Are Your Insurance Deductibles Too High? 

Are Your Insurance Deductibles Too High? 

Should you have a high deductible or a lower deductible?

Do one thing: Get a copy of your insurance policies for your home, auto, and healthcare coverage and see what your deductibles are. Then, check in with your agents to find out how lowering those could potentially change your monthly payments.

It can be challenging to get up the gumption to spend time researching insurance options – for your home, automobile, and health – but that’s exactly what needs to happen to ensure you get the exact coverage you and your family need – and aren’t spending too much if (or when) calamity strikes.

If you breeze through your auto-renewal insurance reminders, you’re not alone. A recent survey during open enrollment showed that 72% of adults spent less than an hour deciding on their health plan, according to the Employee Benefit Research Institute (EBRI). That’s less than 60 minutes to figure out where a big chunk of every paycheck will go on things like premiums and out-of-pocket expenses including deductibles.

What is a Deductible?

When it comes to insurance, a deductible is the amount you pay for health care costs (or home or auto repairs) before your policy kicks in on covered expenses.

What to Know About Deductibles

And while we’re talking deductibles, we know it can be hard to check in on these with so many other things competing for our attention. Here’s the thing: You don’t want to keep super-high deductibles without having a big emergency cushion to fall back on. You also don’t want a deductible so cost-prohibitive that you don’t see a doctor because the price is too steep.

Case in point: A survey from the Commonwealth Fund found that more than one-third of Americans with commercial health insurance (with a deductible of $1,000 or more) reported skipping needed health care because of the high cost. Within that same group, more than 40% admitted they had difficulty covering medical bills or trying to pay off medical debt.

That’s why it’s wise to make sure your insurance deductibles are where they need to be every year, especially if you’ve had a life change or two.

How Full is Your Emergency Fund? 

“Deductibles on all lines of insurance are too high if you don’t have the cash on hand to cover the deductible amount in the case of a catastrophic event,” says financial advisor Andrew Van Alstyne, MBA.

“Health insurance is a tricky one as there are a lot of personal considerations that go into selecting a high/low deductible plan such as medical conditions, average annual healthcare expenses, and the like.”

For those who don’t have a fully-funded emergency fund, Van Alstyne advises consumers to keep the deductibles as low as possible (without constraining savings goals too harshly).

“So if a catastrophic event occurs, it won’t derail their financial plan,” Van Alstyne said, adding “As we build savings, we will assess changes in coverage to both broaden the scope as well as increase coverage all while simultaneously increasing the deductible as we will by now have the ability to cover more out of pocket.”

Is a High-Deductible Insurance Plan Right For You?

High-deductible health insurance plans generally tend to cost less than others and may potentially be best for people who don’t usually have a lot of medical expenses or chronic conditions such as asthma or diabetes. They also can be a good fit for those who can’t afford a higher-priced plan.

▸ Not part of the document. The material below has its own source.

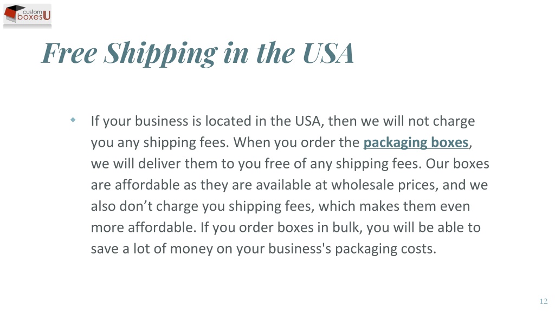
Task: Click the text 'Our boxes' in paragraph
Action: click(457, 164)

Bottom Line: Run the Numbers

If you are considering changing your deductibles, financial planner Ryan Johnson says, “It’s important to always double-check to see if the move (up or down) will translate into greater savings.”

“I recently looked at an auto policy where the difference between a $250 deductible and a $1,000 deductible was only $17 for a six-month term,” Johnson said. “It would be easy to conclude keeping the lower deductible makes sense in that situation. If you can save significantly by raising the deductible and you have sufficient emergency funds to cover it, then consider raising it.”